Excerpt —
Applying User Styles

So far, the appearance of the various elements has been fixed. But web pages should be able to override our style decisions and take on a unique character. This is done via CSS.

The style attribute

Different elements have different styles, like margins for paragraphs and borders for code blocks. Those styles are assigned by our browser, and it is good to have some defaults. But webpages should be able to override those choices.

The simplest mechanism for that is the style attribute on elements. It looks like this:

<div style="margin-left:10px;margin-right;10px;"></div>

It’s a <div> element with its style attribute set. That attribute contains two key-value pairs, which set margin-left and margin-right to 10 pixels each.CSS allows spaces around the punctuation, but your attribtue parser may support it. We want store these pairs in a style field on the ElementNode so we could consult them during layout.

You should already have some attribute parsing code in your ElementNode class to create the attributes field. We just need to take out the style attribute, split it on semicolons and then on the colon, and save the results:The get method for dictionaries gets a value out of a dictionary, or uses a default value if it’s not present.

class ElementNode:
    def __init__(self, parent, tagname):
        # ...
        self.style = self.compute_style()
    
    def compute_style(self):
        style = {}
        style_value = self.attributes.get("style", "")
        for line in style_value.split(";"):
            prop, val = line.split(":")
            style[prop.lower().strip()] = val.strip()
        return style

To use this information, we’ll need to modify BlockLayout:

def __init__(self, parent, node):
    # ...
    self.mt = px(self.style.get("margin-top", "0px"))
    # ... repeat for the right, bottom, and left edges
    # ... and for padding and border as well

where the px function is this little helper:

def px(str):
    assert str.endswith("px")
    return int(str[:-2])

Remember the write out the code to access the other 11 properties; the border one is called border-top-width, not border-top, but other than that, they’re very repetitive.

You’ll notice that I set the default for each of the property values to 0px. For now, let’s stick the per-element defaults at the top of compute_style:

def compute_style(self):
    style = {}
    if self.tag == "p":
        style["margin-bottom"] = "16px"
    # ... other cases for ul, li, and pre
    # ...

Make sure the defaults come first in compute_style so they can be overridden by values from the style attribute.

Parsing CSS

The style attribtue is set element by element. It’s good for one-off changes, but is a tedious way to change the style of, say, every paragraph on the page. Plus, if multiple web pages are supposed to share the same style, you’re liable to forget the style attribute. In the early days of the web,I'm talking Netscape 3. The late 90s. this element-by-element approach was all there was.Though back then it wasn’t the style attribute, it was a custom elements like font and center. CSS was invented to improve on this state of affairs:

To achieve that, extended the key-value style attribute with two connected ideas: selectors and cascading. In CSS, you have blocks of key-value pairs, and those blocks apply to multiple elements, specified using a selector. Since that allows multiple key-values pairs to apply to one element, cascading resolves conflicts by using the most specific rule.

Entries shown —
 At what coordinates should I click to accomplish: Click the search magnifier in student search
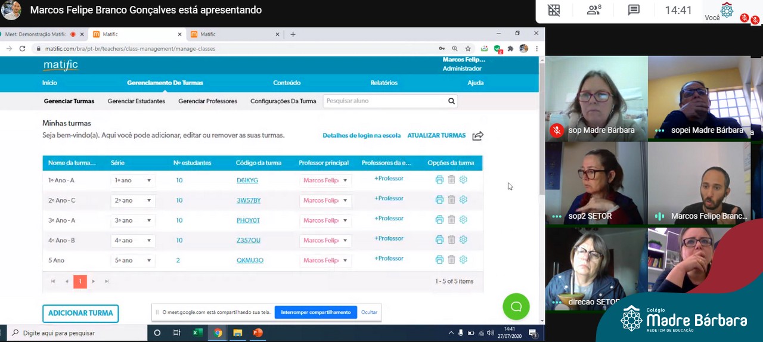[451, 101]
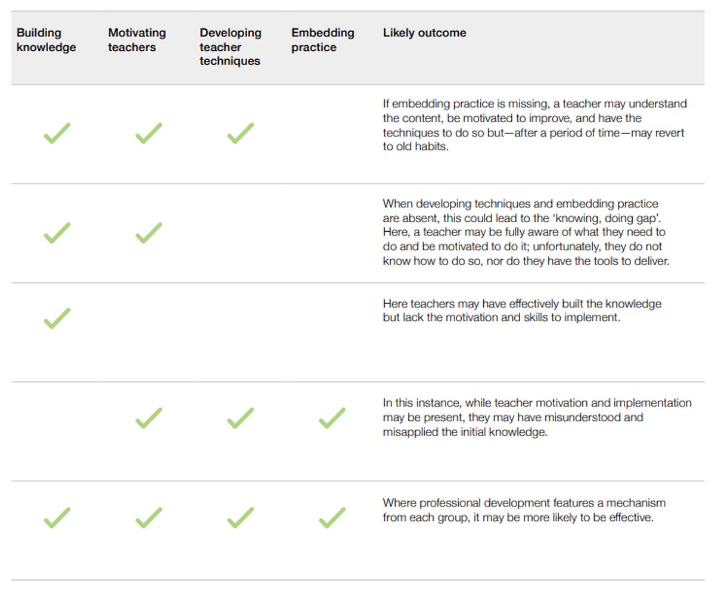The image size is (715, 591).
Task: Click Motivating teachers checkmark in last row
Action: tap(149, 517)
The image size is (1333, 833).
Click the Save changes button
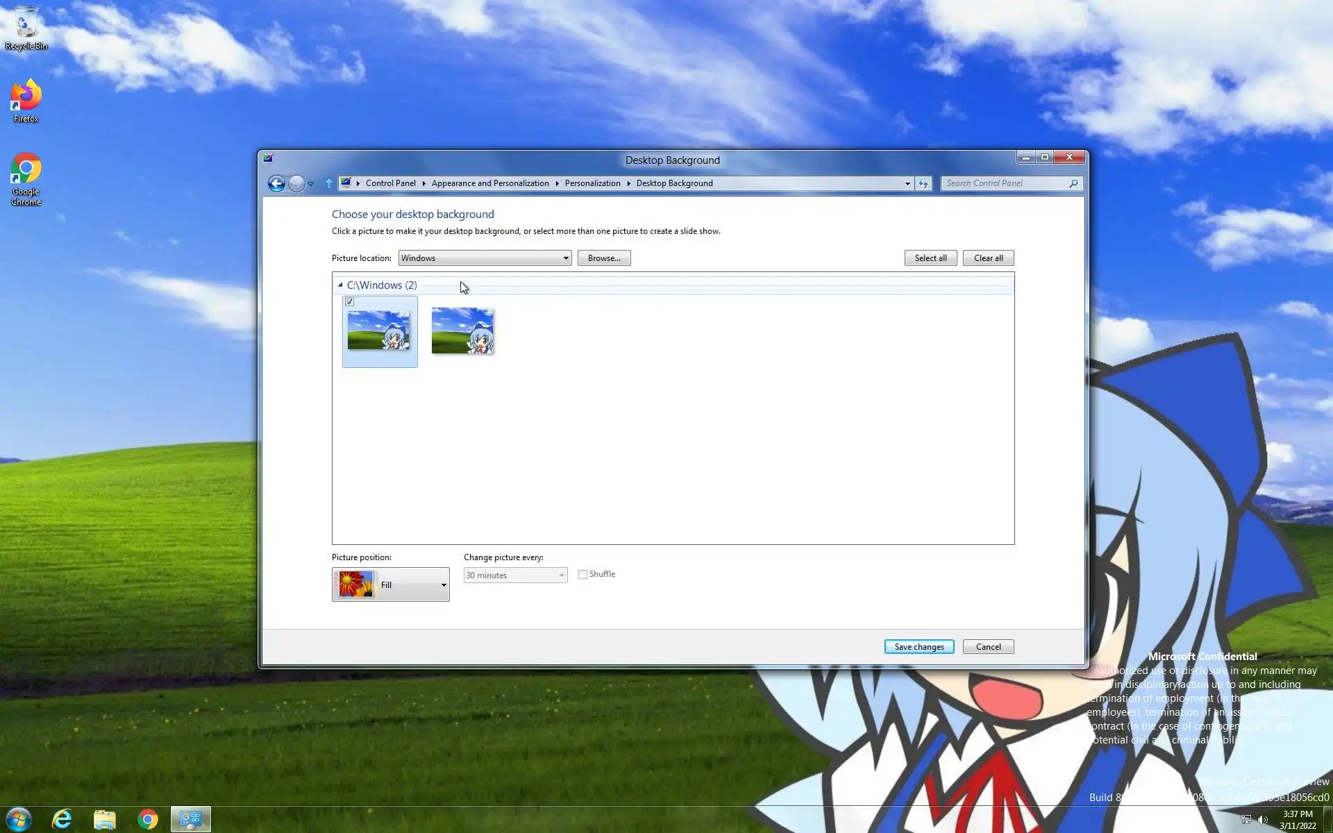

Instruction 1 —
According to the excerpt on user styles, what value does compute_style assign to margin-bottom for p elements?
Instruction 2 —
Change "tedious" to "laborious" in the excerpt on user styles, starting at "The style attribtue" and ending at "most specific rule.", and give that passage in full.
Instruction 3 —
Which element tags does the excerpt on user styles name as having per-element default cases in compute_style?
The records were taken from a separate source.

Worked solution 1 —
16px

Worked solution 2 —
The style attribtue is set element by element. It’s good for one-off changes, but is a laborious way to change the style of, say, every paragraph on the page. Plus, if multiple web pages are supposed to share the same style, you’re liable to forget the style attribute. In the early days of the web,I'm talking Netscape 3. The late 90s. this element-by-element approach was all there was.Though back then it wasn’t the style attribute, it was a custom elements like font and center. CSS was invented to improve on this state of affairs:

To achieve that, extended the key-value style attribute with two connected ideas: selectors and cascading. In CSS, you have blocks of key-value pairs, and those blocks apply to multiple elements, specified using a selector. Since that allows multiple key-values pairs to apply to one element, cascading resolves conflicts by using the most specific rule.

Worked solution 3 —
p, ul, li, pre